COMPLEMENTARY & ALTERNATIVE MEDICINE

Nephrectomy should be considered as a last resort. 

INPATIENT CONSIDERATIONS

  • Admission criteria/initial stabilization: pain exacerbation with intractable pain/nausea or vomiting

  • Intravenous (IV) fluids in case of poor oral intake

  • IV or patient-controlled analgesia may be used to control pain.

  • Discharge when pain is under control.

ONGOING CARE

DIET

No restrictions 

PATIENT TEACHING

  • It is a chronic pain syndrome with medical and psychological aspects.

  • Nephrectomy should be considered as a last resort.

PROGNOSIS

  • 1/3 of patients have a spontaneous resolution after a mean of 3.5 years conservative treatment.

  • Invasive procedures are a last resort.
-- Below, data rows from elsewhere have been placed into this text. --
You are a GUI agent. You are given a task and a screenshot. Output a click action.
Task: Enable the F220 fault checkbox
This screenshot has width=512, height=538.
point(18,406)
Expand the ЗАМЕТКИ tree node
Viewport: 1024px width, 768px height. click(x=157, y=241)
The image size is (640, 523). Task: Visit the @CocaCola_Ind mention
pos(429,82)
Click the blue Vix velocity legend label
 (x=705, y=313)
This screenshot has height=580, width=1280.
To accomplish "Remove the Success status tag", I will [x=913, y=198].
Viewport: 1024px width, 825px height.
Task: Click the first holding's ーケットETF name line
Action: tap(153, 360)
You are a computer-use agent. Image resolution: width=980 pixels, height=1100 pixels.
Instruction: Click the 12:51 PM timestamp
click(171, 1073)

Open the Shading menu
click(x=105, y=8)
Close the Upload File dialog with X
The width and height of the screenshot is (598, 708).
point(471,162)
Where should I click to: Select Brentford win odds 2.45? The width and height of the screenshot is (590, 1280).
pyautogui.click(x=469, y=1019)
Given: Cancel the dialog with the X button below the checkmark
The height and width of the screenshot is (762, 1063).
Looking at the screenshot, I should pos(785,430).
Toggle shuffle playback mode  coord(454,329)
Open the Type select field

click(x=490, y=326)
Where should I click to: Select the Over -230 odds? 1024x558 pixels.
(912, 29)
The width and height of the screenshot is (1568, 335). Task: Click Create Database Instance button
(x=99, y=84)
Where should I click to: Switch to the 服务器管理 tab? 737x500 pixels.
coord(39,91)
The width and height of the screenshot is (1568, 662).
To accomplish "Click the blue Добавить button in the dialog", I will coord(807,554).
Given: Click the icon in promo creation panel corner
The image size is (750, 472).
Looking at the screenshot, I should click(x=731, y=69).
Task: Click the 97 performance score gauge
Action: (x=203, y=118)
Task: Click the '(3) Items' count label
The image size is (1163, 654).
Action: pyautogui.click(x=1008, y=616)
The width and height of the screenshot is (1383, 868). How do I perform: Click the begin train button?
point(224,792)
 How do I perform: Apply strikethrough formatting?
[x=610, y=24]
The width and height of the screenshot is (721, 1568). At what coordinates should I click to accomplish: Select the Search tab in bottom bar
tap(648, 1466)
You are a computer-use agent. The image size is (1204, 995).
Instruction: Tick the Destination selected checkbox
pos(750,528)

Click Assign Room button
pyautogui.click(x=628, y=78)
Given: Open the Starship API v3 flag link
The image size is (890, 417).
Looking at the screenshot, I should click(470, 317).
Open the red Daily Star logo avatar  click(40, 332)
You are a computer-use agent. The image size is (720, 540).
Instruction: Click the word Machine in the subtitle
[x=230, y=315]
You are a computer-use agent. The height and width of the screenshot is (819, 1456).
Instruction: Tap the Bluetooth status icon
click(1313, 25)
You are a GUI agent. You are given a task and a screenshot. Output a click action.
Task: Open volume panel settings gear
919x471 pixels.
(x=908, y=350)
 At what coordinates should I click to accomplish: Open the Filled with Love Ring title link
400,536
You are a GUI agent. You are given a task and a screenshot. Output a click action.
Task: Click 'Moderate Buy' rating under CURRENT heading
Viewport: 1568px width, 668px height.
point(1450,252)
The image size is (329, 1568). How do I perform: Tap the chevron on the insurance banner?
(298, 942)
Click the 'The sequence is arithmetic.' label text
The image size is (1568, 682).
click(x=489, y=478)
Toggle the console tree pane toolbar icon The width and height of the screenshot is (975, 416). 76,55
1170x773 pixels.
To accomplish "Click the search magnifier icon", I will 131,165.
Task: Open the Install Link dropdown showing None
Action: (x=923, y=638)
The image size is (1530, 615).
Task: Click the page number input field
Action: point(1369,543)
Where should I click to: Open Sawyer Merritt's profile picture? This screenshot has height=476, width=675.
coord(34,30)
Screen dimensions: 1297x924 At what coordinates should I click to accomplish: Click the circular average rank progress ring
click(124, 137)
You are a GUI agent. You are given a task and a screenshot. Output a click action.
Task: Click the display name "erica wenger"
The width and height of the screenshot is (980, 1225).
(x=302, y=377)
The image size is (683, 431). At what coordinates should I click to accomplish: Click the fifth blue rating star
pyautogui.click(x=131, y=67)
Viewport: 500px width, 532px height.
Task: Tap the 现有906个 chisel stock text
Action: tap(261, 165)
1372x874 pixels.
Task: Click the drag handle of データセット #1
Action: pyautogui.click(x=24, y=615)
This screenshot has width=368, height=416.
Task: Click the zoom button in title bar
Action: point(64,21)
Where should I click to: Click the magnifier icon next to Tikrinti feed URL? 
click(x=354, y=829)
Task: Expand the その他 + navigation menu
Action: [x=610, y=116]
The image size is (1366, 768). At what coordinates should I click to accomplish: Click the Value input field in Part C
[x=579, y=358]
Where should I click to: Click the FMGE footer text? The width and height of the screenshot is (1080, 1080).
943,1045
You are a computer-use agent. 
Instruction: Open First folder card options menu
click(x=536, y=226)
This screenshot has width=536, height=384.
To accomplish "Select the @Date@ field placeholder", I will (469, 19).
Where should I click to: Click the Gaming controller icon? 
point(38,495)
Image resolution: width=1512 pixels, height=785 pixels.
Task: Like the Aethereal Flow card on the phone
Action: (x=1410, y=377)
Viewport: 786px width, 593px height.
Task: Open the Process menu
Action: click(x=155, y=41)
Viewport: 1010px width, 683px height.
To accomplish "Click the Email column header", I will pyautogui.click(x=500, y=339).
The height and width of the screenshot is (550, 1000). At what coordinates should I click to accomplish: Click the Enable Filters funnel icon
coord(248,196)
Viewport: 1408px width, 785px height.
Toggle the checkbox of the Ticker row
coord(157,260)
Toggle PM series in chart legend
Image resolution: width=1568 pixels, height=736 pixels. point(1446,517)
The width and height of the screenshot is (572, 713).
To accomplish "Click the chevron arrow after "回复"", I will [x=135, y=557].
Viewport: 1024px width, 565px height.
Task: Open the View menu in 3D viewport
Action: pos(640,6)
  • Kidney function is preserved.

  • Hematuria typically persists.

COMPLICATIONS

  • High rate of opiate addiction and total disability

  • Postprocedure/surgery complications

  • Dialysis if bilateral nephrectomy is performed.

REFERENCES

1
Taba Taba Vakili S, Alam T, Sollinger H. Loin pain hematuria syndrome. Am J Kidney Dis.  2014;64(3):460–472.  [View Abstract]
2
Smith HS, Bajwa ZH. Loin pain hematuria syndrome—visceral or neuropathic pain syndrome? Clin J Pain.  2012;28(7):646–651.  [View Abstract]
3
Zubair AS, Salameh H, Erickson S et al. Loin pain hematuria syndrome. Clin Kid J.  2016;9(1):128–134.  [View Abstract]
4
Elkins GR, Koep LL, Kendrick CE. Hypnotherapy intervention for loin pain hematuria: a case study. Int J Clin Exp Hypn.  2012;60(1):111–120.  [View Abstract]
5
Prasad B, Giebel S, Garcia F et al. Renal denervation in patients with loin pain hematuria syndrome. Am J Kidney Dis.  2017;69(1):156–159.  [View Abstract]

ADDITIONAL READING

Dube GK, Hamilton SE, Ratner LE et al. Loin pain hematuria syndrome. Kidney Int.  2006;70(12):2152–2155.  [View Abstract] 

CODES

ICD10

  • R10.9 Unspecified abdominal pain

  • R31.9 Hematuria, unspecified

  • R31.2 Other microscopic hematuria

  • R31.0 Gross hematuria

ICD9

  • 789.09 Abdominal pain, other specified site

  • 599.70 Hematuria, unspecified

  • 599.72 Microscopic hematuria

  • 599.71 Gross hematuria

SNOMED

  • 86208007 Loin pain-hematuria syndrome (disorder)

PEARLS

  • Loin pain/hematuria syndrome is a controversial disease with uncertain cause and pathophysiology.

  • All standard labs and renal imaging are normal.

  • The diagnosis is made after a thorough evaluation and exclusion of alternative etiologies.

  • A multidisciplinary approach combining medical management and cognitive behavioral therapy should be exhausted prior to invasive or surgical interventions.